Addressing the social determinants of health (SDOH) is increasingly important to hospitals and healthcare systems. In fact, medical care determines only 20 percent of overall health -- while social, economic, and environmental factors determine 50 percent of overall health. Extending ways to help patients stay healthy outside the hospital can help patients, communities, and hospitals. SDOH include all factors outside of the hospital that affects patients, such as:
- Socioeconomic status
- Physical environment
- Social support networks
- Access to healthcare
Understanding a patient's socioeconomic status may include issues like nutrition. Are your patients able to safely shop for food? Are they able to prepare healthy meals on their own?
A positive hospital-patient relationship can instill trust and loyalty, which results in higher HCAHPS scores. A hospital’s reputation in the community may influence consumers, who have choices in their healthcare. An estimated 67 percent of patients select where they want to go for medical care.
“The patient experience in healthcare is ultimately the human experience," states Jason Wolf, PhD., president of the Beryl Institute. Research from the Beryl Institute shows:
- Patient experience remains a top priority around the world and throughout the continuum of care.
- Organizations are investing in providing a superior experience for patients. Currently, 42 percent of healthcare institutions have a chief experience officer role. In 2013, that number was only 22 percent, and the trend is growing.
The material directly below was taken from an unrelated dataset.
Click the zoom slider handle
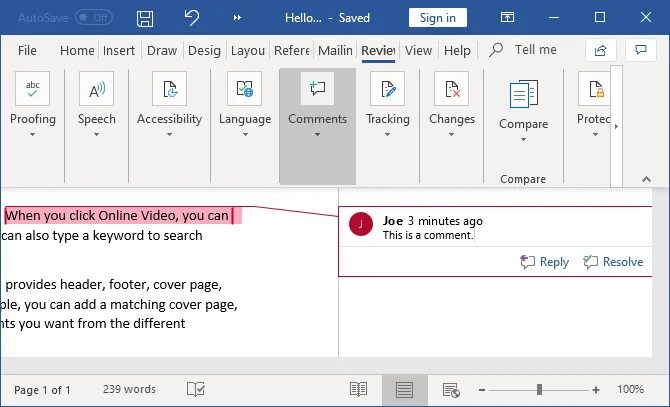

In 2013, one of the primary goals of hospitals was to reduce noise. The focus has shifted now to making the following top priorities:
- Patient voice
Your transitional care plan can add to the positive experience for your discharged patients. The HCAHPS survey includes questions relating to care transitions:
During my hospital stay, staff took my preferences and those of my family or caregiver into account in deciding what my health care needs would be when I left.
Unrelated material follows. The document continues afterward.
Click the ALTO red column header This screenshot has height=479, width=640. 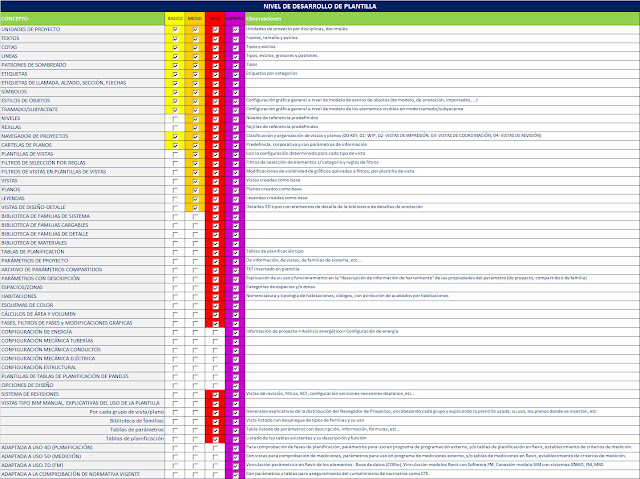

Some things to consider before your patients return home:
Will your patients have access to nutritious meals at their home? Weight loss and poor nutritional intake can delay the healing and recovery process. This could result in longer, more challenging recoveries, and in many cases, relapse and readmission.
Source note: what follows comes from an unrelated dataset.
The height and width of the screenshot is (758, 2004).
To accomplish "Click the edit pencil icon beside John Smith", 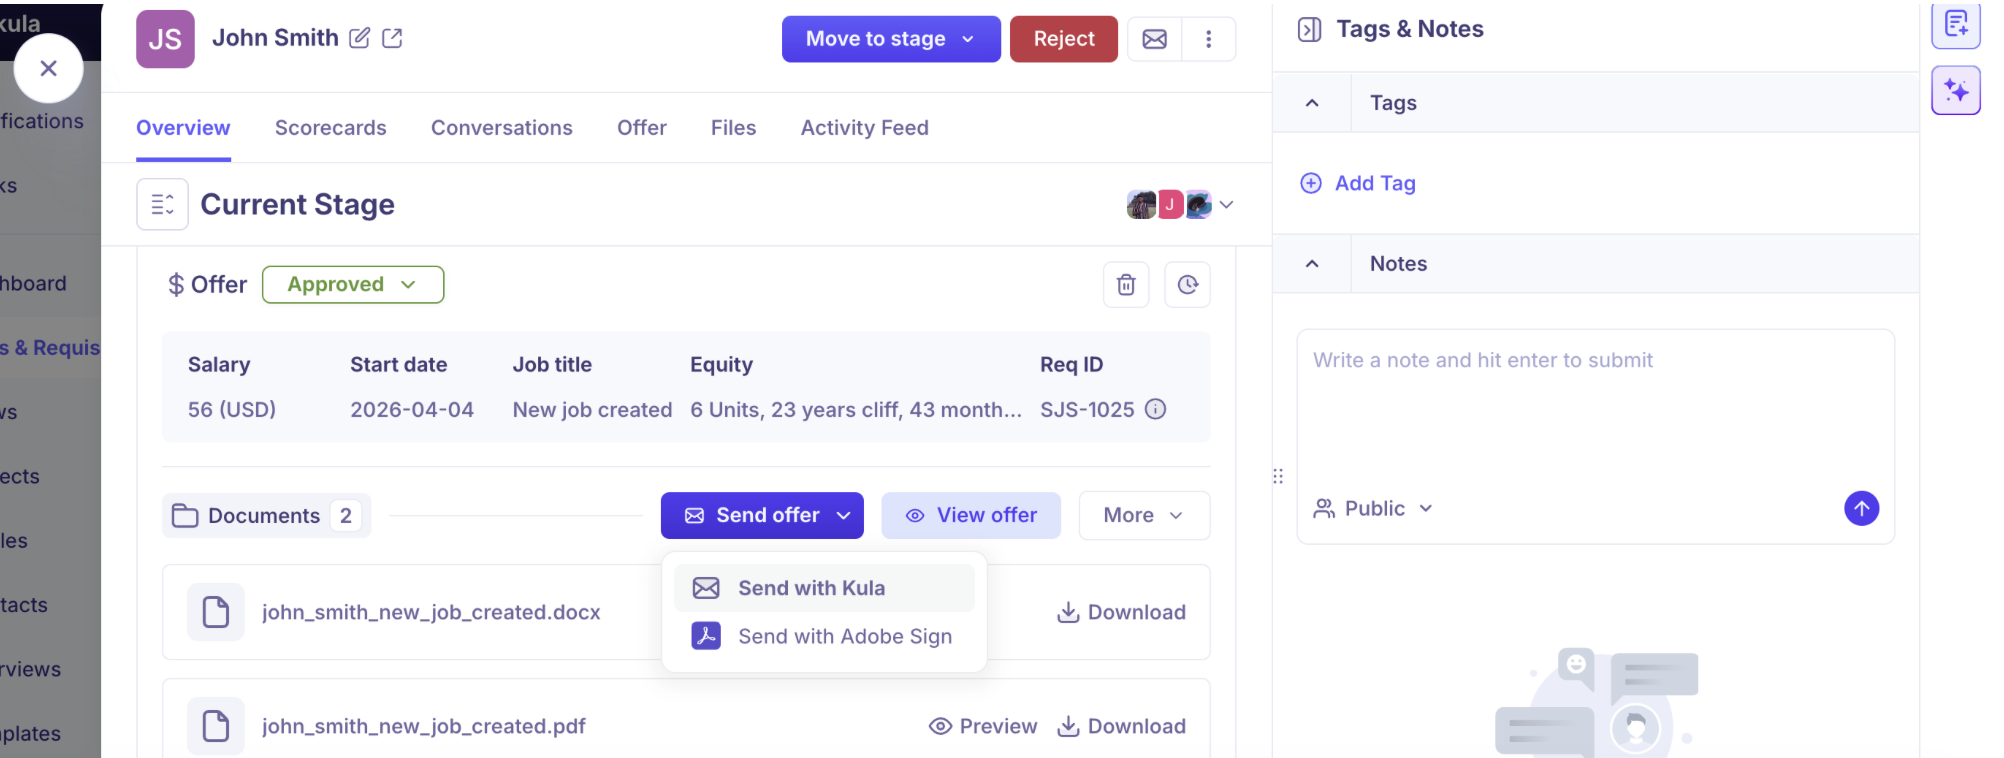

Do patients have family members to assist with grocery shopping and preparing hot meals? Preparing meals can be difficult for those recovering from hospitalization, surgery, or illness.
When I left the hospital, I had a good understanding of the things I was responsible for in managing my health.
Patients will have a more positive experience of their stay if they feel the hospital still cares about them after discharge.
Are they aware of any dietary restrictions they may have?
Does their health plan include a post-discharge home-delivered meal benefit? If it doesn't, many hospitals are now providing meals post hospital discharge. This benefit is another way to boost the patient experience. Post-hospitalization programs that include the management of nutritional status and depression may reduce hospital readmissions.
Nutrition care is a key component to improving patient outcomes. Malnutrition is one of the most significant contributors to hospitalizations and readmissions.
Home-delivered meals can help extend a positive experience beyond your facility. Patients who receive home-delivered meals after hospitalization regain their strength and energy faster. Well-nourished post-discharge patients are less likely to be readmitted to the hospital within 30 days of discharge.
Providing post-discharge meals can help ensure a smooth transition from hospital to home.